--- START ---

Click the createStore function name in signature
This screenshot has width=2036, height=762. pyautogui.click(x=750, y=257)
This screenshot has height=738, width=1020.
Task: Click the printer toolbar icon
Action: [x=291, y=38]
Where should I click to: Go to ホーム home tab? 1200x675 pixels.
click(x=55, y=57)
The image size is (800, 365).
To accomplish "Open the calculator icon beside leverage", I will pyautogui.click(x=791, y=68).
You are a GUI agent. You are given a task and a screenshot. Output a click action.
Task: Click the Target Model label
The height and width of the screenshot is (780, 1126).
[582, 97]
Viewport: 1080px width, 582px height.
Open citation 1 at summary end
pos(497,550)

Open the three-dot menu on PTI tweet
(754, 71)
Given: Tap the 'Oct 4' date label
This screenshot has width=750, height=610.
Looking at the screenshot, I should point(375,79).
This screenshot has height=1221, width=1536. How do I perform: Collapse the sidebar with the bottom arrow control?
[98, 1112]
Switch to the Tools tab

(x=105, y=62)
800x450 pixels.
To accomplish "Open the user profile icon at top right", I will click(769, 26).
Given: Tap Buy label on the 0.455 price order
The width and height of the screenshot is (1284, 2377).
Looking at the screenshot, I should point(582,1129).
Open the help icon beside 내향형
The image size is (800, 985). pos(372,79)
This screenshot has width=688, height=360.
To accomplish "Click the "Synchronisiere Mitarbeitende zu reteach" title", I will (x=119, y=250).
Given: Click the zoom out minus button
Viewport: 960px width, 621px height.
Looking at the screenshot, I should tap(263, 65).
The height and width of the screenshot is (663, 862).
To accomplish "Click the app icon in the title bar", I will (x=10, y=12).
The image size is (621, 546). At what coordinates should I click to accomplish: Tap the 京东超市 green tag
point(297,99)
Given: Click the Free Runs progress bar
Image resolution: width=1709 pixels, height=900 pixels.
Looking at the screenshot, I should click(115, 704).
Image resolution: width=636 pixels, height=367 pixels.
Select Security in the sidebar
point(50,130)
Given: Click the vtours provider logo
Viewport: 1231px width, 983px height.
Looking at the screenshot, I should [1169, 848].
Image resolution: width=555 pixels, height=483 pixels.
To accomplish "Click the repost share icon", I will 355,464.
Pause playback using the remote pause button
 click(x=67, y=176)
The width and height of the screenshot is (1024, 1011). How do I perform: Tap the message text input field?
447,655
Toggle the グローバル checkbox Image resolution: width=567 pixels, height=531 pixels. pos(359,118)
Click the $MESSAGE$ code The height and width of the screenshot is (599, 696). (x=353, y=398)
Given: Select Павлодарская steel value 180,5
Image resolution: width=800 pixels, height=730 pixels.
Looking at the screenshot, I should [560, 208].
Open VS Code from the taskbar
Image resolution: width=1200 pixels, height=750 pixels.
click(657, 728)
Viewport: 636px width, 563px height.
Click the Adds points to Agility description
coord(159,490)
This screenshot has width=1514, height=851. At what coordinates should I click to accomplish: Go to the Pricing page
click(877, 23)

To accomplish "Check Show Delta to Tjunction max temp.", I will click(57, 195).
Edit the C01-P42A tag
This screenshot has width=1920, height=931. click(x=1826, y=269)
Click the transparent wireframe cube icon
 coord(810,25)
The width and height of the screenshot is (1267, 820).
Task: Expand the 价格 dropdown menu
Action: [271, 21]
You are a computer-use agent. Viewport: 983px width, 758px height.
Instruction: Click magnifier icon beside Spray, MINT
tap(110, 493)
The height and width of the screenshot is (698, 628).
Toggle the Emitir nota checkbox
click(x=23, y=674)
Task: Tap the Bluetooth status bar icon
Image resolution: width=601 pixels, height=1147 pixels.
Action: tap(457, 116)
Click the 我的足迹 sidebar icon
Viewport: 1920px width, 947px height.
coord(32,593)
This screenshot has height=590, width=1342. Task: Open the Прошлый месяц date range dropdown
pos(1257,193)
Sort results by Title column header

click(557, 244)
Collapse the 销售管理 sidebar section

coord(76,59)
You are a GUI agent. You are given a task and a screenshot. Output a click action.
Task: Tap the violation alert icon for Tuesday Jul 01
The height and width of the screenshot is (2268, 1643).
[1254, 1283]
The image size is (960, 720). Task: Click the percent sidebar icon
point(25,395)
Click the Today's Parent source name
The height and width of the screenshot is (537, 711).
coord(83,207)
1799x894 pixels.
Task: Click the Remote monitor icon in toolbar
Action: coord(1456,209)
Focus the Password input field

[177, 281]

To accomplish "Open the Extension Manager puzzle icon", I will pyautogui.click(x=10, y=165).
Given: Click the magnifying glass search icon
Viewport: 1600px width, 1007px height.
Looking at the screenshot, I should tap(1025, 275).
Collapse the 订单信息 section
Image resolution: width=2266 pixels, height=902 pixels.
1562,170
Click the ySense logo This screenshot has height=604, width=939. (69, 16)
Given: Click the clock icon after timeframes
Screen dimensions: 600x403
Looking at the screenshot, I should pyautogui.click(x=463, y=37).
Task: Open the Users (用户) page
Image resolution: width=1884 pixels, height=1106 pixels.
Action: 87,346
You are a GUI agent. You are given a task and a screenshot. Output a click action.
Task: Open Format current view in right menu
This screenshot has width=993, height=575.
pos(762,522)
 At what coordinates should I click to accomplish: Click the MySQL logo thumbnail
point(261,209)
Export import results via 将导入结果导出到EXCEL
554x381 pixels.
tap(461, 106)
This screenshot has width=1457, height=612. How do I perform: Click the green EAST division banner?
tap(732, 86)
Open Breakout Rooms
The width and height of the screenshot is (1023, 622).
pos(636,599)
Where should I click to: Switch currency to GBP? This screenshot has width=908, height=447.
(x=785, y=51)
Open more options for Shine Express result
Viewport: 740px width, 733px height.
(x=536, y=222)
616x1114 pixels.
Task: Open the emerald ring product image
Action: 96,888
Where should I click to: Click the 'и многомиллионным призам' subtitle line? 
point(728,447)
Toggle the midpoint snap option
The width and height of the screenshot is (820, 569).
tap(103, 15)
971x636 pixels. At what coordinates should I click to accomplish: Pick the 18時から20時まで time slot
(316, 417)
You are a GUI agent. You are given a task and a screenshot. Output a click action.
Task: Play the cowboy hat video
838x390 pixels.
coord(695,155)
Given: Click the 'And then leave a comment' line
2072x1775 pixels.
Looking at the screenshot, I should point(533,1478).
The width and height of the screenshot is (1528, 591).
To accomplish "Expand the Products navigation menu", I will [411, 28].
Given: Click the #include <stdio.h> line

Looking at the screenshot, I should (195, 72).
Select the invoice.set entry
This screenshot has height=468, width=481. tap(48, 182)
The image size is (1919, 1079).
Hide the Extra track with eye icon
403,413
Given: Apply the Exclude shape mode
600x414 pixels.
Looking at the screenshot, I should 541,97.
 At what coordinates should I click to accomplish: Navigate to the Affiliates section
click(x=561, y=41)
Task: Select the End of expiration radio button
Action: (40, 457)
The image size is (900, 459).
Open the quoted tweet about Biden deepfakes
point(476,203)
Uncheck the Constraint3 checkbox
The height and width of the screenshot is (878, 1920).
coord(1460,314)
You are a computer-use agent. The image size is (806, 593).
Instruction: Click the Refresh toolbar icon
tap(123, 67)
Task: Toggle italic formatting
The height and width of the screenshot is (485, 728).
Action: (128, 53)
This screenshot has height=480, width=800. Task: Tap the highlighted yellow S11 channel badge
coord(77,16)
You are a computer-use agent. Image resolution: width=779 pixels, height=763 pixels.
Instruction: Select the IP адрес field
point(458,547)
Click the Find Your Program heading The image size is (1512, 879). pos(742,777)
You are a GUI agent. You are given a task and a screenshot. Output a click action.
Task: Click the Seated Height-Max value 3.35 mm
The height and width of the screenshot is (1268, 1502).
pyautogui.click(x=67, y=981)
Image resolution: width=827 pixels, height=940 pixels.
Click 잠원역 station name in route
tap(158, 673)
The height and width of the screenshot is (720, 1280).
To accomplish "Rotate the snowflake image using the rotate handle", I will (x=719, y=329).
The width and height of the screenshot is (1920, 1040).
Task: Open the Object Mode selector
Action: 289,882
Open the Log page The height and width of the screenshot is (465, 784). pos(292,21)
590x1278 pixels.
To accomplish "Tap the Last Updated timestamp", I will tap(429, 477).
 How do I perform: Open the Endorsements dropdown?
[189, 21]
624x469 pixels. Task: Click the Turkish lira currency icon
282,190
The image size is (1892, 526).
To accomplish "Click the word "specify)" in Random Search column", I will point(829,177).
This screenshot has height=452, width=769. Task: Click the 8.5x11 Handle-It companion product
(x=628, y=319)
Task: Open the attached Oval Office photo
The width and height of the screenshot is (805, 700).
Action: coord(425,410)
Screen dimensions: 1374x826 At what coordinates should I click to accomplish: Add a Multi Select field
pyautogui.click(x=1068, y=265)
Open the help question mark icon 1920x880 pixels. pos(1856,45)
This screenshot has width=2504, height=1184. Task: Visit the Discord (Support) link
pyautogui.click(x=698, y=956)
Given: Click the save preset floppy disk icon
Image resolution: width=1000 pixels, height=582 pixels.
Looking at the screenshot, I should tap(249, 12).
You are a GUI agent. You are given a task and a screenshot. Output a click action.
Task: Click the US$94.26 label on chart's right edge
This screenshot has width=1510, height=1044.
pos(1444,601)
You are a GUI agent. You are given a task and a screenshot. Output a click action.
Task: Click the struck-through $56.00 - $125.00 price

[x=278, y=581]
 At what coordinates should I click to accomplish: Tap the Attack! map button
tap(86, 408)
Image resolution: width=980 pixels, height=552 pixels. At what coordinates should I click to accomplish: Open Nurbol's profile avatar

--- END ---

- [Work instructions]: Give only the lines from the one holding "Given: Select Павлодарская steel value 180,5" through the one holding "Click the Today's Parent source name", each restated exactly as it appears above.

- [Worked solution]:
Given: Select Павлодарская steel value 180,5
Image resolution: width=800 pixels, height=730 pixels.
Looking at the screenshot, I should [560, 208].
Open VS Code from the taskbar
Image resolution: width=1200 pixels, height=750 pixels.
click(657, 728)
Viewport: 636px width, 563px height.
Click the Adds points to Agility description
coord(159,490)
This screenshot has width=1514, height=851. At what coordinates should I click to accomplish: Go to the Pricing page
click(877, 23)

To accomplish "Check Show Delta to Tjunction max temp.", I will click(57, 195).
Edit the C01-P42A tag
This screenshot has width=1920, height=931. click(x=1826, y=269)
Click the transparent wireframe cube icon
 coord(810,25)
The width and height of the screenshot is (1267, 820).
Task: Expand the 价格 dropdown menu
Action: [271, 21]
You are a computer-use agent. Viewport: 983px width, 758px height.
Instruction: Click magnifier icon beside Spray, MINT
tap(110, 493)
The height and width of the screenshot is (698, 628).
Toggle the Emitir nota checkbox
click(x=23, y=674)
Task: Tap the Bluetooth status bar icon
Image resolution: width=601 pixels, height=1147 pixels.
Action: tap(457, 116)
Click the 我的足迹 sidebar icon
Viewport: 1920px width, 947px height.
coord(32,593)
This screenshot has height=590, width=1342. Task: Open the Прошлый месяц date range dropdown
pos(1257,193)
Sort results by Title column header

click(557, 244)
Collapse the 销售管理 sidebar section

coord(76,59)
You are a GUI agent. You are given a task and a screenshot. Output a click action.
Task: Tap the violation alert icon for Tuesday Jul 01
The height and width of the screenshot is (2268, 1643).
[1254, 1283]
The image size is (960, 720). Task: Click the percent sidebar icon
point(25,395)
Click the Today's Parent source name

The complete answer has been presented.